Just Three Days Left!

October 29th, 2015 § 0 comments

Harpers Oct 2015

To grab your copy of the October 2015 issue of Harper’s Magazine, featuring my translation of “The Bawdyhouse for Beggars,” a chapter (or subchapter) unto itself in the “nonfiction novel” Paris insolite (“unseen” or “curious” Paris), which first ran in Issue 58, the John Le Carré issue, of TLR, Fairleigh Dickinson’s litmag The Literary Review. It will also be featured in the forthcoming anthology of writing on Paris from Serving House Press, edited by TLR World Literature Editor Jessie Vail Aufiery.

Clébert’s complete book is forthcoming next spring as Paris Vagabond from New York Review Books, in a translation by Donald Nicholson-Smith.

Jean-Paul Clébert (1926-2011) is the author of more than forty works of fiction and nonfiction. He left Jesuit school at 16, to join the French Resistance, and afterward, traveled Asia. In the 1950s, he frequented two related movements—dwindling Surrealism and burgeoning Situationism—as well as reporting from Asia for Paris Match and France Soir.

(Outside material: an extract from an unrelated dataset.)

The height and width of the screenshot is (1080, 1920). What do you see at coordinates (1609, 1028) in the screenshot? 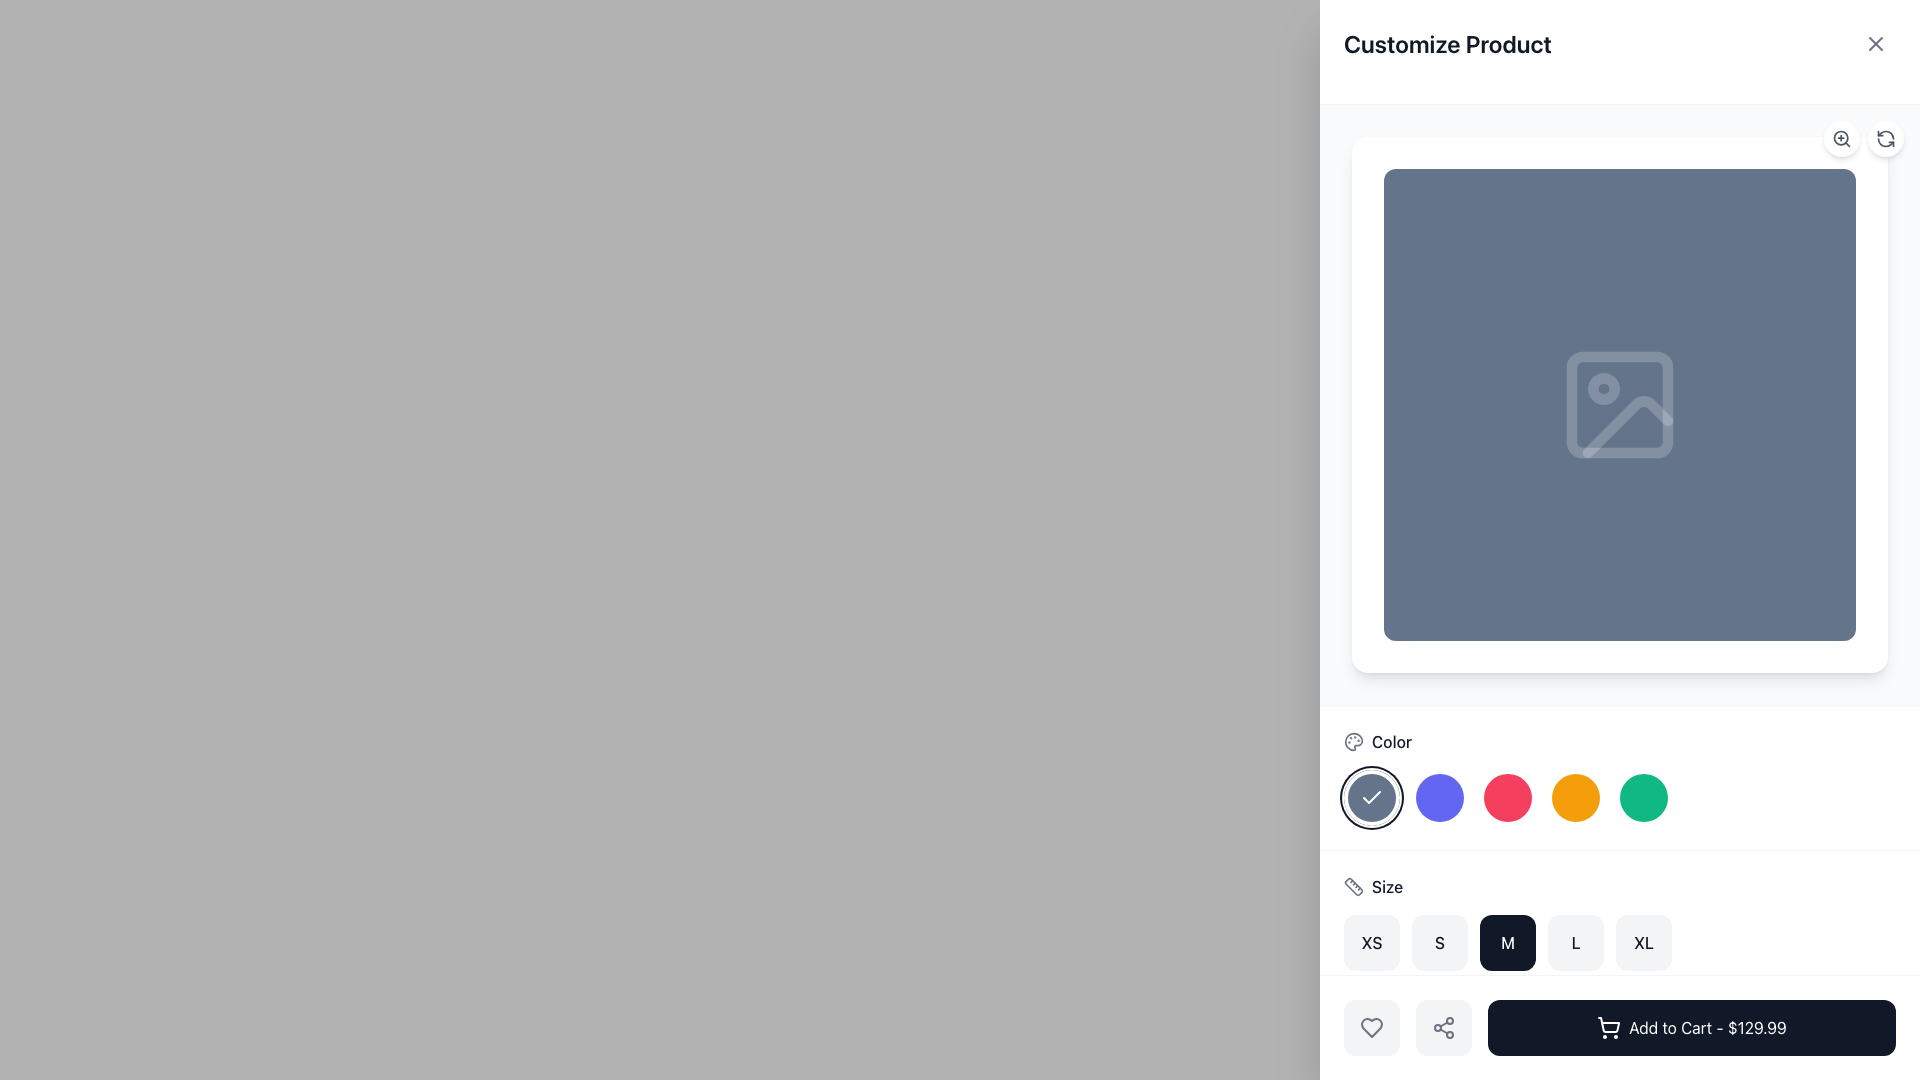
I see `the 'Add to Cart' icon located to the left of the text 'Add to Cart - $129.99' within the dark rectangular button at the bottom-right side of the interface` at bounding box center [1609, 1028].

The 1996 Dictionnaire du surréalisme, for which he single-handedly composed every entry, is widely considered a classic, as is his first book, Paris insolite, a memoir of homeless life in Paris said to have influenced Henry Miller and the Situationist principle of the dérive. Published in 1952 with a dedication to Robert Doisneau and photographs by Patrice Molinard, it was, in the author’s own words, “not a story in the journalistic sense, but a personal investigation.” Among other prominent works are The Blockhouse (1958), his only translated novel, and 1962’s Les Tziganes, a pioneering sociological study of Gypsies also based on personal experience, translated into English by Charles Duff (Dutton, 1963). His later works were dedicated to the history, nature, and culture of Provence, where he spent his final years.